• PAGE EXCERPT
★ ★ ★ ★

# Growing pains/ Panosteitis



## Nana06 (Oct 18, 2021)

Happy new year everyone! 

Has any of your poodles (mainly spoos I assume) have had growing pains in their back legs? What was the symptoms and how did you figure it out? What did you do to relieve your pups’ pain?

I’m seeing a vet on Wednesday (they said it was not an emergency).


----------



## Misteline (Mar 10, 2019)

I'm not sure how I would identify growing pains in localized area in a dog. In humans it's usually general soreness from what I understand. (What everyone told me was growing pains as a human turned out to be inflammation I've had my whole life.) Can you describe what you're identifying as growing pains? My dogs stretch more often and maybe had some difficulty getting comfortable before a big growth spurt, but often people use that term for any variety of behaviors or pains.


----------



## Liz (Oct 2, 2010)

Mia had them about a half dozen times. She'd be playing and suddenly come up lame in one leg. Sometimes she healed as swiftly as an Italian soccer player (i.e. as soon as play stopped) and sometimes it took a day or two of crate rest (no running or jumping). The only cure is rest and time.


----------



## Nana06 (Oct 18, 2021)

Basically he has been very lethargic for the past week and whines/whimpers when we touch his back legs. He never whined before but for the past few days, he will just jump up from his nap crying as if he was in pain… very weird behavior which we thought was emotional but seems to be physical… he is still running/eating/playing but something is very off. I had a video call with my vet today and she says it might be a soft tissue injury and that he should no longer play or run for 7 days. I cannot see a vet IRL before Wednesday. Because it comes and goes I don’t think it’s a soft tissue injury, so I was wondering if it could be growing pains. But I guess I won’t know for sure before they do an MRI & X-Ray on Wednesday


----------



## Nana06 (Oct 18, 2021)

Liz said:


> Mia had them about a half dozen times. She'd be playing and suddenly come up lame in one leg. Sometimes she healed as swiftly as an Italian soccer player (i.e. as soon as play stopped) and sometimes it took a day or two of crate rest (no running or jumping). The only cure is rest and time.


When you say “come up lame”, do you mean she was limping?
PS: as a French person, your message about Italian footballers made me laugh 😂


----------



## Liz (Oct 2, 2010)

Nana06 said:


> Basically he has been very lethargic for the past week and whines/whimpers when we touch his back legs.


This doesn't sound like growing pains.


Nana06 said:


> When you say “come up lame”, do you mean she was limping?


Yes, she'd yelp in pain and then hold one paw up in the air. She'd limp when she walked, unable to put much weight on it.


Nana06 said:


> PS: as a French person, your message about Italian footballers made me laugh 😂


Ha!


----------



## Misteline (Mar 10, 2019)

That sounds more like an injury than "growing pains." Dogs do not show pain as readily as humans do and depending on the severity of the injury may not show any signs of pain when sufficiently aroused. Later the pain may catch up with them.

★ ★ ★ ★

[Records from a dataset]

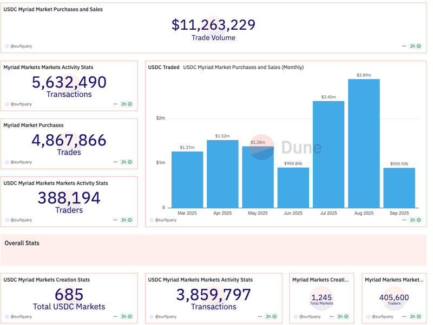Screen dimensions: 433x325
Task: Expand three-dot options on the monthly chart panel
Action: coord(404,220)
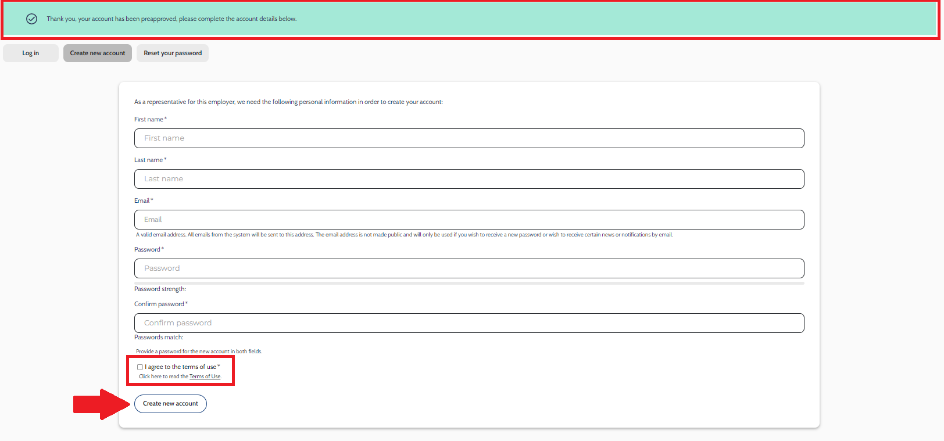
Task: Select the Email input field
Action: 469,220
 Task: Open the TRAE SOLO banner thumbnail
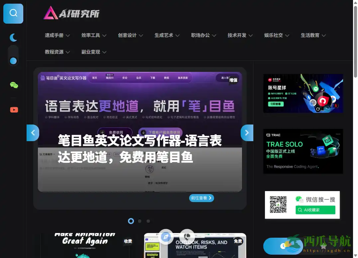[x=303, y=151]
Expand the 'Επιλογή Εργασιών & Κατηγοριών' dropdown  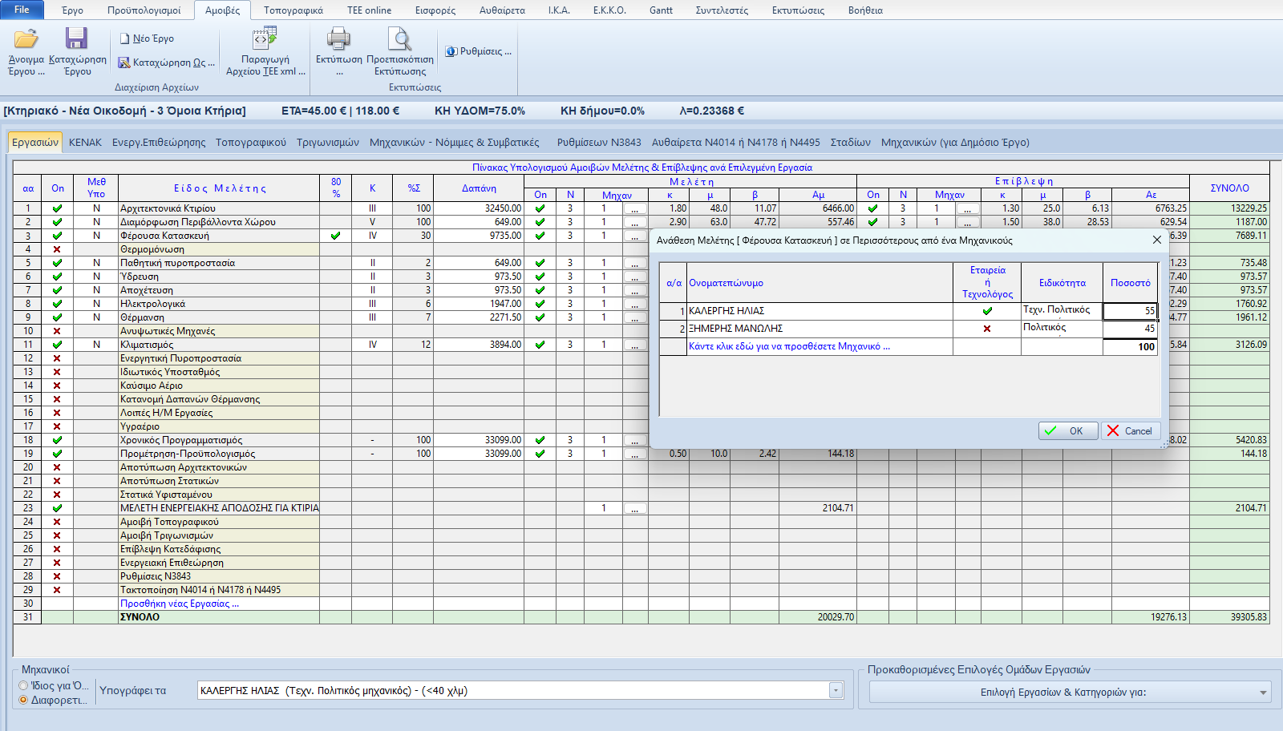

★ ★ ★ ★

• COMPLETE THE FOLLOWING
1. In the forum thread about growing pains, for how many days did the vet say Nana06's dog should no longer play or run?
2. Continue the forum thread about growing pains and panosteitis after its last post.

• RESULTS OF THE EXERCISE
1. 7 days.

2.
----------



## Porkchop (Sep 2, 2019)

Happy new year!
Good luck with the vet appointment on Wednesday. Your pup sounds to be having some real discomfort beyond growing pains. Hopefully it’s just a simple injury that requires rest to heal up.


----------



## Nana06 (Oct 18, 2021)

Many thanks guys, I wish I could see a vet earlier!


----------



## lily cd re (Jul 23, 2012)

To me that doeas actually sound like growing pains. Lily and Peeves both had a fair amount of discomfort from it, Javelin not so much. It was intermittent and most episodes were localized. Our vet gave meloxicam and directed it to be used rather like advil. We knew they needed meds when they groaned after exertion. I would not panic, but just use your time between now and seeing the vet to do some brain game work so as not to aggravate things.


----------



## Nana06 (Oct 18, 2021)

lily cd re said:


> To me that doeas actually sound like growing pains. Lily and Peeves both had a fair amount of discomfort from it, Javelin not so much. It was intermittent and most episodes were localized. Our vet gave meloxicam and directed it to be used rather like advil. We knew they needed meds when they groaned after exertion. I would not panic, but just use your time between now and seeing the vet to do some brain game work so as not to aggravate things.


Thanks, we are doing a few 5 minutes walk on leash per day and trying to stimulate this poor puppy mentally in the meantime…. He loves fetching more than anything else on this planet so I do pity him but… 🤷🏻‍♀️


----------



## Nana06 (Oct 18, 2021)

Hello again - just to update you guys. The vet examined Wellie this am and said she did believe it was growing pains in addition to muscle stiffness due to the veryyy long car ride from the Netherlands last Thursday. She said to keep on resting until Friday and it should go away. Poor puppy is in a lot of pain in his back legs apparently. She said that it was common at around 6 months and we should not worry (perhaps I was getting slightly too stressed out, already giving her his parent’s hip dysplasia scores - which are excellent- and begging her to x-ray him ASAP 🙈).
PS: she prescribed anti-inflammatory medication for him to take with his food


----------



## Liz (Oct 2, 2010)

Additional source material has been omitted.